A menos de cien días del Mundial 2026, el ambiente en México se siente extraño. No hay esa
electricidad que solía recorrer las calles, ni el murmullo colectivo que anunciaba que algo grande estaba por venir. Tal vez porque son pocos los que podrán pagar un asiento en los estadios, otros
tantos tendrán que contratar plataformas con costo extra para ver los partidos, y muchos más nos quedaremos con los fragmentos gratuitos que circulen en redes. El Mundial, ese evento que antes parecía unirnos, hoy se siente lejano, casi ajeno.

Pensé entonces en un gesto sencillo para acercar a mi sobrino de seis años a la fiesta mundialista:
el álbum Panini, ese ritual que durante décadas ha sido la puerta de entrada al torneo para
millones de niños y adultos.

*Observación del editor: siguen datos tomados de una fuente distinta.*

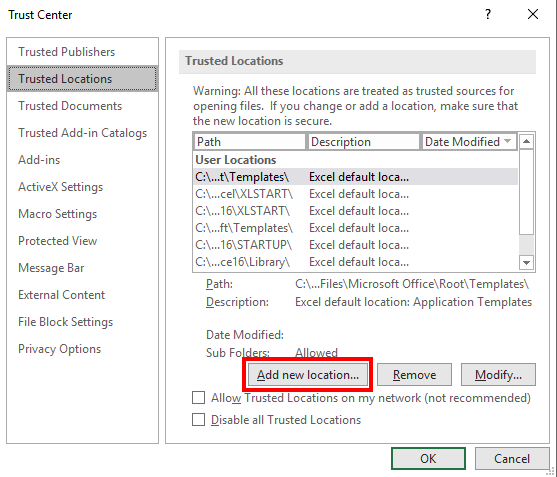Screen dimensions: 557x477
Task: Click the list scroll up arrow
Action: (526, 142)
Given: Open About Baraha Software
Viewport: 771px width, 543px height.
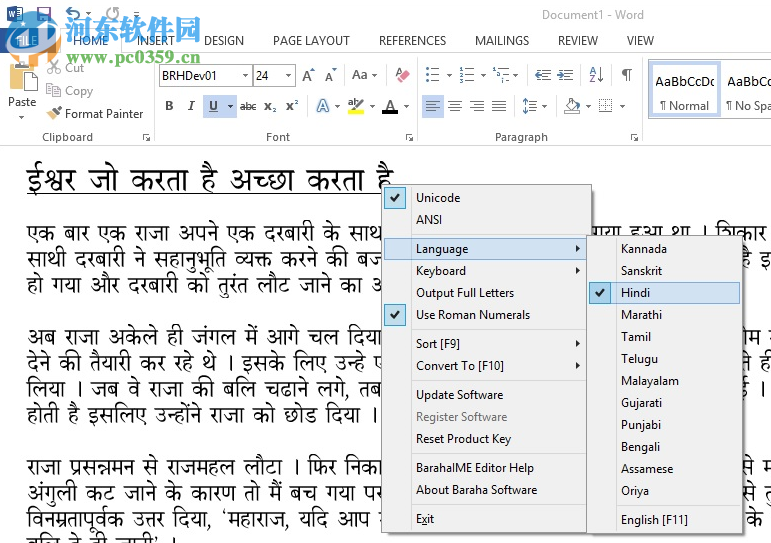Looking at the screenshot, I should [x=476, y=490].
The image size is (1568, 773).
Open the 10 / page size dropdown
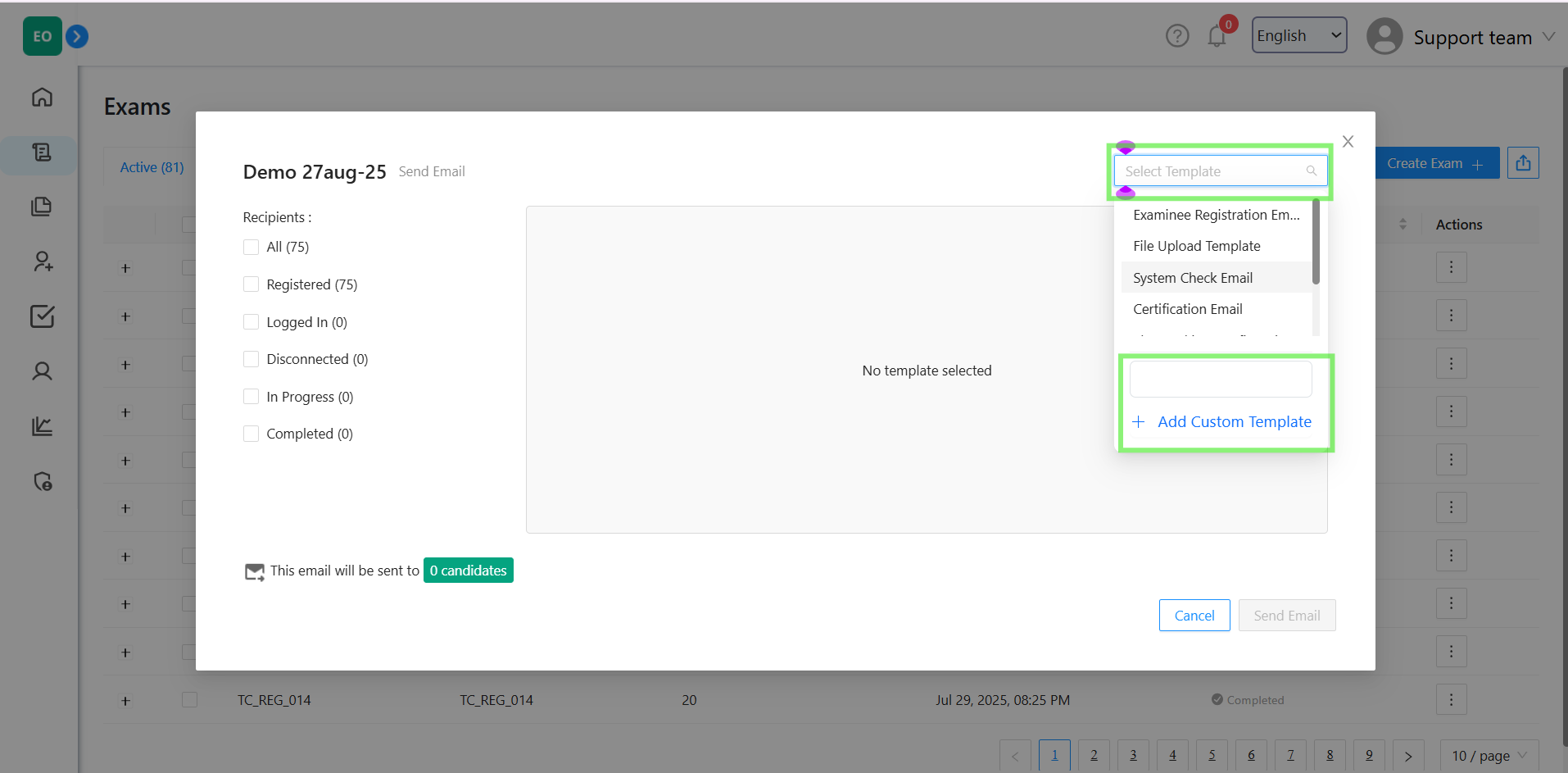pyautogui.click(x=1489, y=755)
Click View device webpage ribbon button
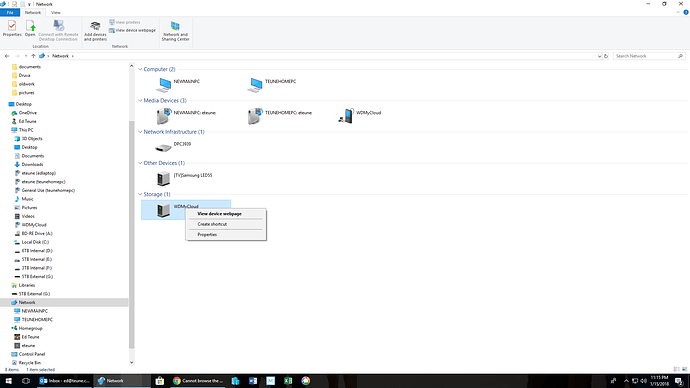Viewport: 690px width, 388px height. coord(132,30)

Pero al revisar los precios, entendí que el álbum ya no es un juego: es un espejo de la economía mexicana.

La economía detrás de la nostalgia

Hagamos cuentas, porque los números hablan más claro.

Para llenar el álbum sin una sola repetida —una fantasía estadística— se necesitan 140 sobres. A
$25 pesos cada uno, más el costo del álbum, estamos hablando de $3,600 pesos. Con un salario mínimo de $315 pesos diarios, completar el álbum equivale a 25 días de trabajo. Casi un mes
entero.

Y eso en el mejor de los casos. En la vida real, las repetidas aparecen como si fueran parte del
negocio. Con intercambios y algo de suerte, la mayoría necesitará entre 250 y 350 sobres, es decir, entre $6,500 y $8,000 pesos. Si alguien decide llenarlo sin intercambiar, comprando hasta vencer
al azar, el gasto puede superar los $11,000 pesos.

De pronto, un pasatiempo infantil compite directamente con el costo de la canasta básica urbana, que ronda los $9,000 pesos mensuales para una familia de cuatro integrantes. El dilema es brutal: ¿Comprar una caja de 100 sobres o asegurar algo de alimentación de la quincena?

El álbum como termómetro social

El incremento del precio no es casualidad. Panini también enfrenta inflación, más selecciones (de
32 a 48) y un aumento del costo del sobre del 38% respecto a Qatar 2022 a $18 pesos, hoy en $25
pesos.

Pero más allá de la empresa, el álbum se ha convertido en un indicador claro de algo más
profundo: la pérdida del poder adquisitivo en México.

Lo que antes era un ritual accesible, un puente entre generaciones, hoy es un lujo. Un artículo de
colección que requiere planeación financiera, redes de intercambio o una buena dosis de suerte. Llenarlo ya no es sólo completar una colección: es una declaración económica.

El verdadero Mundial

Mientras unos pocos podrán presumir su álbum completo —como símbolo de nostalgia, disciplina
o estatus—, la mayoría seguirá jugando otro torneo: el de llegar a fin de mes. Ese Mundial sí lo
jugamos todos, todos los días, sin patrocinadores, sin himnos, sin estadio.

Y aunque el brillo de un cromo holográfico puede despertar sonrisas, no alcanza para llenar una alacena.